Let me start by writing that this past week was very special. A department store at the mall is going out of business and everything is 70 % off. My sweet husband thought he would roam the kitchen department and found some great deals. He brought home a beautiful shine All-Clad Lasagna Pan. But, that’s not all – this was a gift set that had the pan, 2 hot mitts and a wonderful Italian cookbook. (I haven’t been able to read through it all, but the first pages are really good. And I am trying one of the recipes this week.) The other gift was a mixing bowl with a suction holder. I already had a larger version and love it. This was the smaller bowl of the set.
With all that said – on to the next recipes. I suppose with my title you know that this is all about salads. The two salads I have picked out are not just boring lettuce and dressing. They are simple, but exciting.
The first salad is from “Savoring Italy” and the second comes from book by the Culinary Institute of America “Gourmet Meals in Minutes”
Both recipes are very easy and the best part is after you make them you feel like a gourmet chef. (I hope you enjoy them as much as I do.)
Insalata di Fagioli con Tonno
(bean salad with tuna)
(I have modified this salad a little to make if less time consuming. It called for dried cannellini beans and I found that canned works just as well.)
1 can cannellini beans (drained and rinsed)
1 bag of mixed greens
1 cup chopped celery
1/2 cup of red onion, chopped
pinch of dried oregano
2 tablespoons fresh lemon juice
1 tablespoon olive oil
2 (7 oz. cans water-packed tuna (drained, separated into chunks)
*Place mixed greens, celery, and onion in a large bowl and toss.
*Sprinkle on the pinch of oregano, the lemon juice and olive. Toss to mix.
*Place the salad mix into 4 individual salad bowls. Divide the beans and tuna between the 4 bowls and place on top of the salad mix.

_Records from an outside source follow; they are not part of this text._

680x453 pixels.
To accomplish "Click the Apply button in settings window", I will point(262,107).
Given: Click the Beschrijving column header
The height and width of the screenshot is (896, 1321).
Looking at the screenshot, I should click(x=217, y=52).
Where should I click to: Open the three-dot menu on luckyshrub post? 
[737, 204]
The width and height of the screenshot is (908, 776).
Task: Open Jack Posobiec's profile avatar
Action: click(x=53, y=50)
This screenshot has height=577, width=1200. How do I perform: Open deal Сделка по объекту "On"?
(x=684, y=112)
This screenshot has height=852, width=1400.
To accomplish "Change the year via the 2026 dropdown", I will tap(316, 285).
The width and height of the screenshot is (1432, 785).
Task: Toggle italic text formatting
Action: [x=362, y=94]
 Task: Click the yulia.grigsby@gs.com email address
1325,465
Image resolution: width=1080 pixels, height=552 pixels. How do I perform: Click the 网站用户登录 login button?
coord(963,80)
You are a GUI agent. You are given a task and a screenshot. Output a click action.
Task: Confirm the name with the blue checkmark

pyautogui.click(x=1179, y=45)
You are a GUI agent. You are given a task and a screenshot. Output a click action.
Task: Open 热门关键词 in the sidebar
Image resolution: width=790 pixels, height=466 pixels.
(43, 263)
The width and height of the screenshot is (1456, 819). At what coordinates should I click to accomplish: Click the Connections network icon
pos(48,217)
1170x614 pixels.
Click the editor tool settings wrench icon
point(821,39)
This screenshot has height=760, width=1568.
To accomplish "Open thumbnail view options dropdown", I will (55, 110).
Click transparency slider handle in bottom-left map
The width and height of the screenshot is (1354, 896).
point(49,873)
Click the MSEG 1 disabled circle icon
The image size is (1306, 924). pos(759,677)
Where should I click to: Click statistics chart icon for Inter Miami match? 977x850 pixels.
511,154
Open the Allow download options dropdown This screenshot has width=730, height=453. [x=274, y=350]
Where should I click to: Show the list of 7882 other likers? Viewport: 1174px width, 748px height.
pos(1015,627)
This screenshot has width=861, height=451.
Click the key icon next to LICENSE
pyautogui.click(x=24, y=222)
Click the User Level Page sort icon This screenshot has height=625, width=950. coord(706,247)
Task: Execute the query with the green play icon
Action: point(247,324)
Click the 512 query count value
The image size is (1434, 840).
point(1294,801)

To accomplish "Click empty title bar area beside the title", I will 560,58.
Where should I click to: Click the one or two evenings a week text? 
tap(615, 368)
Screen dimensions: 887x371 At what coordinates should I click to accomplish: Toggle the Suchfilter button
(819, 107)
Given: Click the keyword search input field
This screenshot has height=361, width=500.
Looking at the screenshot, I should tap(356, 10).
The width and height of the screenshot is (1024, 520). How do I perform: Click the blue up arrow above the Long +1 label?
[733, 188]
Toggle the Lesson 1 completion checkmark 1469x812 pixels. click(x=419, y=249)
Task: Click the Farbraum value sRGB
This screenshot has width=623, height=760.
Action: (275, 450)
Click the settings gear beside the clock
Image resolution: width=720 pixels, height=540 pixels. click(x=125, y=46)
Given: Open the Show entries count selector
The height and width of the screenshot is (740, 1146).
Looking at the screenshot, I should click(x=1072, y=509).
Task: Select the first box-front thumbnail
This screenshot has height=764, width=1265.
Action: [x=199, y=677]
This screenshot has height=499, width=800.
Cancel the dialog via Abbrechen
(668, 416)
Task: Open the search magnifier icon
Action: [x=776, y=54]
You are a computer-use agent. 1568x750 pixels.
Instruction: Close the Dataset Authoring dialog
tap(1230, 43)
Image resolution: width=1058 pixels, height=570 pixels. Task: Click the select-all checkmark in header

(This is a light and simple recipe.)
Baked Goat Cheese
with Mesclun, Pears, and Toasted Almonds
1 1/4 pounds goat cheese, well chilled (makes it easier to slice)
1 cup dry breadcrumbs
1 1/2 pounds mesclun lettuce mix
3/4 cup extra-virgin olive oil
1/4 cup lemon juice
salt, to taste
freshly ground black pepper, to taste
2 pears, cored, sliced into thin wedges
1 cup almonds, sliced, toasted
(makes 8 servings)
Preheat the oven to 400 degrees.
*Slice the goat cheese into 1/2-inch thick discs. Gently coat the goat cheese with the breadcrumbs and place on a baking sheet. *Bake the goat cheese in a 400 degree oven until lightly browned, about 10 minutes. Allow the cheese to cool slightly before removing from tray. (It will fall apart if you move it too soon. While you wait you can assemble the salads on the plates.)
*Toss the meslun mix with the olive oil, lemon juice, salt, and pepper.
*Divide the lettuce into 8 portions and mound each portion on a plate.
*Top each portion with 3-4 pear slices, about 2 tablespoons of the toasted almonds, and
*2 goat cheese rounds
These are both wonderful tasting salads and wonderfully easy. I hope you will try them. Enjoy and have a great week!